Data supplied:
★ ★ ★ ★ ★ ★ ★

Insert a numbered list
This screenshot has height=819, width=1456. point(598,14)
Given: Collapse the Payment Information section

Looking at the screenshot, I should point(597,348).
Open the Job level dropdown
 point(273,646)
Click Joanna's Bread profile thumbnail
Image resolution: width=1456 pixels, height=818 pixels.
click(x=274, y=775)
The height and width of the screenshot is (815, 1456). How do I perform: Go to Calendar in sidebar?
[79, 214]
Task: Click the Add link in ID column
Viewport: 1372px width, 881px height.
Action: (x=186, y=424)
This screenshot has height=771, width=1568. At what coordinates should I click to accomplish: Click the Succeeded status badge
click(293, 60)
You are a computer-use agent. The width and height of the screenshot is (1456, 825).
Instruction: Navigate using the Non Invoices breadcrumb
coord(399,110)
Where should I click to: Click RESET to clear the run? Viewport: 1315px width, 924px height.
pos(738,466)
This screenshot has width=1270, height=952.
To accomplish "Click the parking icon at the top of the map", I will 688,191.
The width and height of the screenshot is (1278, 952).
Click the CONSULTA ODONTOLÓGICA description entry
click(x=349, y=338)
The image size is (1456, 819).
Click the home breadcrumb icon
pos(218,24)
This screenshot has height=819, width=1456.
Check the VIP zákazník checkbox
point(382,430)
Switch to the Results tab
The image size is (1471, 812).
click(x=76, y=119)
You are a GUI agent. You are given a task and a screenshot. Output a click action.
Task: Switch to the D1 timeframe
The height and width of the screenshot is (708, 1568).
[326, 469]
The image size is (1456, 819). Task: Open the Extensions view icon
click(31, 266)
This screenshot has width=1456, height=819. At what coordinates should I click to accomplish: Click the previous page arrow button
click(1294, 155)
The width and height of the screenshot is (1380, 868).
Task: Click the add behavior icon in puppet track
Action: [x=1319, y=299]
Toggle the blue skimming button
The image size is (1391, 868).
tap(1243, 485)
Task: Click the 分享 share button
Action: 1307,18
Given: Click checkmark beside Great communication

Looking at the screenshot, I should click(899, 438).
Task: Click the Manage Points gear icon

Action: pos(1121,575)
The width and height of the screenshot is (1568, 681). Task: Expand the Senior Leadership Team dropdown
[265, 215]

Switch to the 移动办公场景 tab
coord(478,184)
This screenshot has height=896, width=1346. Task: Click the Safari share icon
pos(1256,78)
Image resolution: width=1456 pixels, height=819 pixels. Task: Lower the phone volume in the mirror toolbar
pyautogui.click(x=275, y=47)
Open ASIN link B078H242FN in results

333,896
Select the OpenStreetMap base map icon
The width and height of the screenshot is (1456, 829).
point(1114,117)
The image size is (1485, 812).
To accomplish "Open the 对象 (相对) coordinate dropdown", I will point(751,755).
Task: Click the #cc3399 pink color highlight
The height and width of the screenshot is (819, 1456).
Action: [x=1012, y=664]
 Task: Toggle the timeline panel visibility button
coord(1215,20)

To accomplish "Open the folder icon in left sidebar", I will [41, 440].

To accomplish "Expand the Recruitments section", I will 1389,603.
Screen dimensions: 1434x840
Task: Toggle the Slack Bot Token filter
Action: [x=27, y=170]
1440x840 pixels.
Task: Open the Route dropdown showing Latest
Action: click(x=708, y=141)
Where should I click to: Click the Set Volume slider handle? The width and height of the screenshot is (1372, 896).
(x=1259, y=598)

★ ★ ★ ★ ★ ★ ★

Action item:
Take the lines above from the one containing "Switch to the Results tab" down to the one containing "The image size is (1485, 812).", and transcribe them exactly, both ends included.

The completed task:
Switch to the Results tab
The image size is (1471, 812).
click(x=76, y=119)
You are a GUI agent. You are given a task and a screenshot. Output a click action.
Task: Switch to the D1 timeframe
The height and width of the screenshot is (708, 1568).
[326, 469]
The image size is (1456, 819). Task: Open the Extensions view icon
click(31, 266)
This screenshot has width=1456, height=819. At what coordinates should I click to accomplish: Click the previous page arrow button
click(1294, 155)
The width and height of the screenshot is (1380, 868).
Task: Click the add behavior icon in puppet track
Action: [x=1319, y=299]
Toggle the blue skimming button
The image size is (1391, 868).
tap(1243, 485)
Task: Click the 分享 share button
Action: 1307,18
Given: Click checkmark beside Great communication

Looking at the screenshot, I should click(899, 438).
Task: Click the Manage Points gear icon

Action: pos(1121,575)
The width and height of the screenshot is (1568, 681). Task: Expand the Senior Leadership Team dropdown
[265, 215]

Switch to the 移动办公场景 tab
coord(478,184)
This screenshot has height=896, width=1346. Task: Click the Safari share icon
pos(1256,78)
Image resolution: width=1456 pixels, height=819 pixels. Task: Lower the phone volume in the mirror toolbar
pyautogui.click(x=275, y=47)
Open ASIN link B078H242FN in results

333,896
Select the OpenStreetMap base map icon
The width and height of the screenshot is (1456, 829).
point(1114,117)
The image size is (1485, 812).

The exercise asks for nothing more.